To come up with a theory to predict the forces observed, Reis and Audoly went through multiple iterations between the experiments and theory to identify the ingredients that mattered the most and simplify the model. Eventually, they divided the problem in two parts, first characterizing the knot's loop, then its braid. For the first part, the researchers quantified the aspect ratio, or shape of a loop, given the number of twists in a braid: The more twists in a braid, the more elliptical the loop.

The team then studied the forces within the braid. As a braid, or twist, is symmetric, the researchers simplified the problem by only considering one strand of the braid.

"Then we write an energy for the system that includes bending, tension, and friction for that one helical strand, and we are able to determine the shape," Audoly says. "Once we have the shape, we can match it to this loop, and ultimately we get the overall force displacement response of the system."

To test the theory, Reis plugged the experiments' measurements into the theory to generate predictions of force.

"When we put the data through the machinery of the theory, the predictions and the dataset all collapse onto this master curve," Reis says. "Once we have this master curve, you can give me a bending stiffness and diameter of a strand, and the number of turns in the knot, and I can tell you what force is required to close it. Also, we now understand how the knot locks itself up when more turns are added."

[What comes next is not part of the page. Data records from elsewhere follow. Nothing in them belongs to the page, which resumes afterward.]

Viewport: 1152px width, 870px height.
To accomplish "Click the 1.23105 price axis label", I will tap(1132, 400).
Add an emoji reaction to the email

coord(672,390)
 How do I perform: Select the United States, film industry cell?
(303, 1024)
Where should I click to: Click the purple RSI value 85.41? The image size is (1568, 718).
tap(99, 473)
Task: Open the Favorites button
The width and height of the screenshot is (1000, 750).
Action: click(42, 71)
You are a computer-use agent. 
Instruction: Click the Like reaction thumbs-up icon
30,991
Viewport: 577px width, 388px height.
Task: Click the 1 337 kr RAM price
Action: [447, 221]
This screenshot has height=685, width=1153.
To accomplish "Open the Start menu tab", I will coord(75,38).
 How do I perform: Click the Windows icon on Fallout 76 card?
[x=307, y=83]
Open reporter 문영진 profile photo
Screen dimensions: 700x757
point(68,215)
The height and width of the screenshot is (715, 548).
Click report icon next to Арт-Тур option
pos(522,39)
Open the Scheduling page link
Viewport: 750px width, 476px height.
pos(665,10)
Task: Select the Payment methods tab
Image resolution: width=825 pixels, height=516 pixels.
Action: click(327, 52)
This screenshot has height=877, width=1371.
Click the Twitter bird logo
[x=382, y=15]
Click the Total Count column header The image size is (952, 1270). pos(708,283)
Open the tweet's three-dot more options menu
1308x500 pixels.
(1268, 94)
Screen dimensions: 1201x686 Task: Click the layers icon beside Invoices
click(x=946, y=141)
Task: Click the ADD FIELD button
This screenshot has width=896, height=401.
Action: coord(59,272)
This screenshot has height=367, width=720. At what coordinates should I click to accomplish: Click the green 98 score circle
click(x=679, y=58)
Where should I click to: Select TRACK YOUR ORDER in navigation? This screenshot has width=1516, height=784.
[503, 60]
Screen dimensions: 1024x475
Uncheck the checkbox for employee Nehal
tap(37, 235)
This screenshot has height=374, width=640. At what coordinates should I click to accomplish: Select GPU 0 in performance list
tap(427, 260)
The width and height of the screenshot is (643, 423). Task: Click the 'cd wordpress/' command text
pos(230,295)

Reis envisions multiple applications for the group's theory, both significant and mundane.

"This theory helps us predict the mechanical response of knots of different topologies," Reis says. "We're describing the force it requires to close a loop, which is an indicator of the stiffness of the . This might help us to understand something as simple as how your headphones get tangled, and how to better tie your shoes, to how the configuration of knots can help in surgical procedures."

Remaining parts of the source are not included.